Diagnostic criteria for depression
To be diagnosed with major depression, you must meet the symptom criteria spelled out in the Diagnostic and Statistical Manual of Mental Disorders (DSM). This manual is published by the American Psychiatric Association and is used by mental health providers to diagnose mental conditions and by insurance companies to reimburse for treatment.
To be diagnosed with major depression, you must have five or more of the following symptoms over a two-week period. At least one of the symptoms must be either a depressed mood or a loss of interest or pleasure. Symptoms can be based on your own feelings or may be based on the observations of someone else. They include:
- Depressed mood most of the day, nearly every day, such as feeling sad, empty or tearful (in children and adolescents, depressed mood can appear as constant irritability)
- Diminished interest or feeling no pleasure in all — or almost all — activities most of the day, nearly every day
- Significant weight loss when not dieting, weight gain, or decrease or increase in appetite nearly every day (in children, failure to gain weight as expected can be a sign of depression)

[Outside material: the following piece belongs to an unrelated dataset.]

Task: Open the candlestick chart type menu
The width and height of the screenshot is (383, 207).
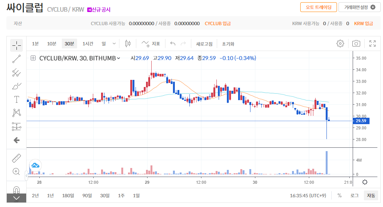Action: coord(128,44)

- Insomnia or increased desire to sleep nearly every day
- Either restlessness or slowed behavior that can be observed by others
- Fatigue or loss of energy nearly every day
- Feelings of worthlessness, or excessive or inappropriate guilt nearly every day
- Trouble making decisions, or trouble thinking or concentrating nearly every day
- Recurrent thoughts of death or suicide, or a suicide attempt
To be considered major depression:
- Your symptoms aren't due to a mixed episode — simultaneous mania and depression that can occur in bipolar disorder
- Symptoms must be severe enough to cause noticeable problems in day-to-day activities, such as work, school, social activities or relationships with others
- Symptoms are not due to the direct effects of something else, such as drug abuse, taking a medication or having a medical condition such as hypothyroidism
- Symptoms are not caused by grieving, such as temporary sadness after the loss of a loved one
Other conditions that cause depression symptoms
There are several other conditions with symptoms that can include depression. It's important to get an accurate diagnosis so you can get the appropriate treatment for your particular condition. Your doctor or mental health provider's evaluation will help determine if your symptoms of depression are caused by one of the following conditions:
- Adjustment disorder. An adjustment disorder is a severe emotional reaction to a difficult event in your life. It's a type of stress-related mental illness that may affect your feelings, thoughts and behavior.
- Bipolar disorder. This type of depression is characterized by mood swings that range from highs to lows. It's sometimes difficult to distinguish between bipolar disorder and depression, but it's important to get an accurate diagnosis so that you can get the proper treatment and medications.
- Cyclothymia. Cyclothymia (si-klo-THI-me-uh), also called cyclothymic disorder, is a milder form of bipolar disorder.
- Dysthymia. Dysthymia (dis-THI-me-uh) is a less severe but more chronic form of depression. While it's usually not disabling, dysthymia can prevent you from functioning normally in your daily routine and from living life to its fullest.
- Postpartum depression. This is a common type of depression that occurs in new mothers. It often occurs between two weeks and six months after delivery.
- Psychotic depression. This is severe depression accompanied by psychotic symptoms, such as delusions or hallucinations.
- Seasonal affective disorder. This type of depression is related to changes in seasons and diminished exposure to sunlight.